Marking your works[edit]

We have noticed that many of us (including me) are using custom tags to mark our work. It is perfectly OK and acceptable as far as it will not be contradicting with the original license terms.

I agree that our current tools are inadequate to mark the parameters properly and to advise the reusers about the requirements. The inbuilt "use this file off wiki" options in "file page" and "Media Viewer" are not same; both of them failed to handle parameter we had given in "creditline", etc.

So I've started a discussion to update our license tags, CC tags, as a start.

Now the issue is many of our custom tags contains additional restrictions beyond the license and the community consensus is to discourage it. I've encountered some similar discussions earlier, and tried to clarify the points with many admins. This is one discussion now going on. In that discussion Jameslwoodward stated "I don't for a minute propose going on a crusade against license templates. It's funny. at User_talk:Ellin_Beltz#Couldn.27t_we_just_ask_for_description_to_be_added we are having a discussion about a different name for "Deletion Request", to emphasize that what is needed is a discussion, which, to be sure, might end up in a deletion, but also might end up with a change. That would certainly apply in cases like this."

So I am bringing this to your attention and requesting to double check your custom tags whether they are perfectly inline with the license terms you are using. In case of CC licenses, always check with original legal codes; deeds are just a brief representation of them, having no legal value.

Feel free to ask any questions if you have any doubts. Jee 03:47, 1 July 2014 (UTC)

Jameslwoodward appears to contradict himself at Commons:Deletion requests/File:İzmir - 01.jpg. HelenOnline 11:03, 11 July 2014 (UTC)

May single purpose accounts be allowed for voting?[edit]

I have detected Fotoriety to be a pure voting puppet with 0 uploads and 0 usefull work edits. This is just an account being used for voting and discussion. Sadly here in a mobbing and destructive style. From the beginn Fotoriety's intent was to be so because he started first commenting the FPC and collecting on this way the required nummer of edits.

In my opinion such pure voting accounts should be banned from FPC and the rules have to be redefined. The reasons to exclude such behavior are be obvious:

  • Anonymous voting is okay, but it isn't if you want to cover your origin account. The chance that you are engaged at FPC without "working" here is very small IMO.
  • Such voting accounts just stimulate to make someone lose his inhibitions as we see here in this case. Fotoriety attitude is also to other users disputable.
  • We have a potential danger of socket puppetery and unlegal multiple votings.

I'm curious about other opinios. Regards --Wladyslaw (talk) 10:34, 15 July 2014 (UTC)

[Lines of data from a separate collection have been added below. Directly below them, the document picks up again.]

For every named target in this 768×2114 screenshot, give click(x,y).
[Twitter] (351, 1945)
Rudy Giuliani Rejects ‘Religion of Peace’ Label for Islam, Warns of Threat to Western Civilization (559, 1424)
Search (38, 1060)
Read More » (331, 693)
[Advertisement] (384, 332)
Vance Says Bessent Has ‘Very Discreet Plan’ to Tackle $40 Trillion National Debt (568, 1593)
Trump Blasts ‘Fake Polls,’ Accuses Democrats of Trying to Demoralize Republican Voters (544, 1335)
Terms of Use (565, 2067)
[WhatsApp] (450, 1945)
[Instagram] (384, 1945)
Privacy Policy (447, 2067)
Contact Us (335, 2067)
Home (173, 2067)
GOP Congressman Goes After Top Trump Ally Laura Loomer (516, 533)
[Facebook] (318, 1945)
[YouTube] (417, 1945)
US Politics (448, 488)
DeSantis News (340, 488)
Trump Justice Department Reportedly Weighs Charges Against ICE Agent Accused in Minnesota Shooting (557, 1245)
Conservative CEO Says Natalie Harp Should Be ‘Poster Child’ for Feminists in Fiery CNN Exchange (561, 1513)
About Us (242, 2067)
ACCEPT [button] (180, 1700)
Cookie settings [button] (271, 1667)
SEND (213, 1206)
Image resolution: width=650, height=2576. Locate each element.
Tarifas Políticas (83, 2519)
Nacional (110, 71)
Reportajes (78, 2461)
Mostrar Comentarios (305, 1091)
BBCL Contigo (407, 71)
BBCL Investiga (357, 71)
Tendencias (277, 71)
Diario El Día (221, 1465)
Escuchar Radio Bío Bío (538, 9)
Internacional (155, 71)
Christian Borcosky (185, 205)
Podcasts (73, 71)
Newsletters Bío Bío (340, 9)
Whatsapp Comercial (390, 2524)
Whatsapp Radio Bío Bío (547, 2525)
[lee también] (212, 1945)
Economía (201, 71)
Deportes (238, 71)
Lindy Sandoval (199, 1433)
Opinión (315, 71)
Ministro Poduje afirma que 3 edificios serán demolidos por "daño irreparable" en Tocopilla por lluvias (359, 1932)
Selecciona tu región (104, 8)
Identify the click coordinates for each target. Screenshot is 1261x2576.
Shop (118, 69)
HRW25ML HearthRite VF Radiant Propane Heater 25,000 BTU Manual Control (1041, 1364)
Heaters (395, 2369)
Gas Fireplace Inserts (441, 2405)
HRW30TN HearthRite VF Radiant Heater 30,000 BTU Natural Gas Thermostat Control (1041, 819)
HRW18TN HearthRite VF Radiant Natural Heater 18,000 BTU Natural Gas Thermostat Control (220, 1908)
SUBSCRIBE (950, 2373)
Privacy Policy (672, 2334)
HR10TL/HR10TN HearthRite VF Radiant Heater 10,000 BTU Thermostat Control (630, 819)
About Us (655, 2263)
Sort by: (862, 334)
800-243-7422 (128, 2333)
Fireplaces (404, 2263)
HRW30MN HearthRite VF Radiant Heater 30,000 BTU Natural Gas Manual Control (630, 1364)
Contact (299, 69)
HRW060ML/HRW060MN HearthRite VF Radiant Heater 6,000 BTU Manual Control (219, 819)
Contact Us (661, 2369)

I believe the only reason you are reacting this way is because your ego has been wounded. For your information, i am mainly a contributor on English Wikipedia, but i have an interest in photography, which i like to manifest in constructive criticisms of FP nominations such as your own. I am no sock puppet and you are acting like a spoilt child who can't accept not getting their way. Please behave in a more mature manner.Fotoriety (talk) 10:40, 15 July 2014 (UTC)
And I belive you are just interessted in provoking here. There are sufficient examples that giving me serious feedback doesn't "wound my ego." So please do not assume and refract from your own manner. Your editwaring is a good proof about your actual intentions. --Wladyslaw (talk) 10:57, 15 July 2014 (UTC)
Do you have no shame? You are accusing me of edit warring when you are removing my comment because it doesn't suit you and i am merely trying to restore it and you then accuse me of edit warring. If anyone is resorting to unethical practices it is your removal of my response.Fotoriety (talk) 11:15, 15 July 2014 (UTC)
Please check out the rules of discussion here. Personal insults and assumtions are not tolerated here. Maybe it's your manner to talk, but it's not wanted here. Talk factually and nobody will remove your posting. --Wladyslaw (talk) 11:23, 15 July 2014 (UTC)
Please stop edit-warring, both of you. Pleclown (talk) 11:57, 15 July 2014 (UTC)

Wladyslaw, you need to stop personally attacking those who oppose your FP noms. Fotoriety's voting pattern is mostly to selectively Oppose, occasionally Comment and rarely Support. He always gives a reason for his vote, either way. His reasons are far more often concerning composition and lighting than the disheartening pixel-peeping opposes we sometimes see. This seems to me far more healthy than those who always support with no comment, and are rather generous with their supports. It should be tough to get an FP. Wrt bias: yes Fotoriety is free to oppose without fear of a revenge vote on his own nomination. Yes, it is possible to pick fault in nearly any picture, and one could do that if inclined. But I think the opposite is far more common: nominators supporting other pictures in order to win friends, or never opposing pictures in order to avoid making enemies. That said, it would be good, of course, if Fotoriety contributed and nominated his own images, both because image creation is the most important activity, and also because it is healthy to get the nominator's point of view now and again. -- Colin (talk) 12:24, 15 July 2014 (UTC)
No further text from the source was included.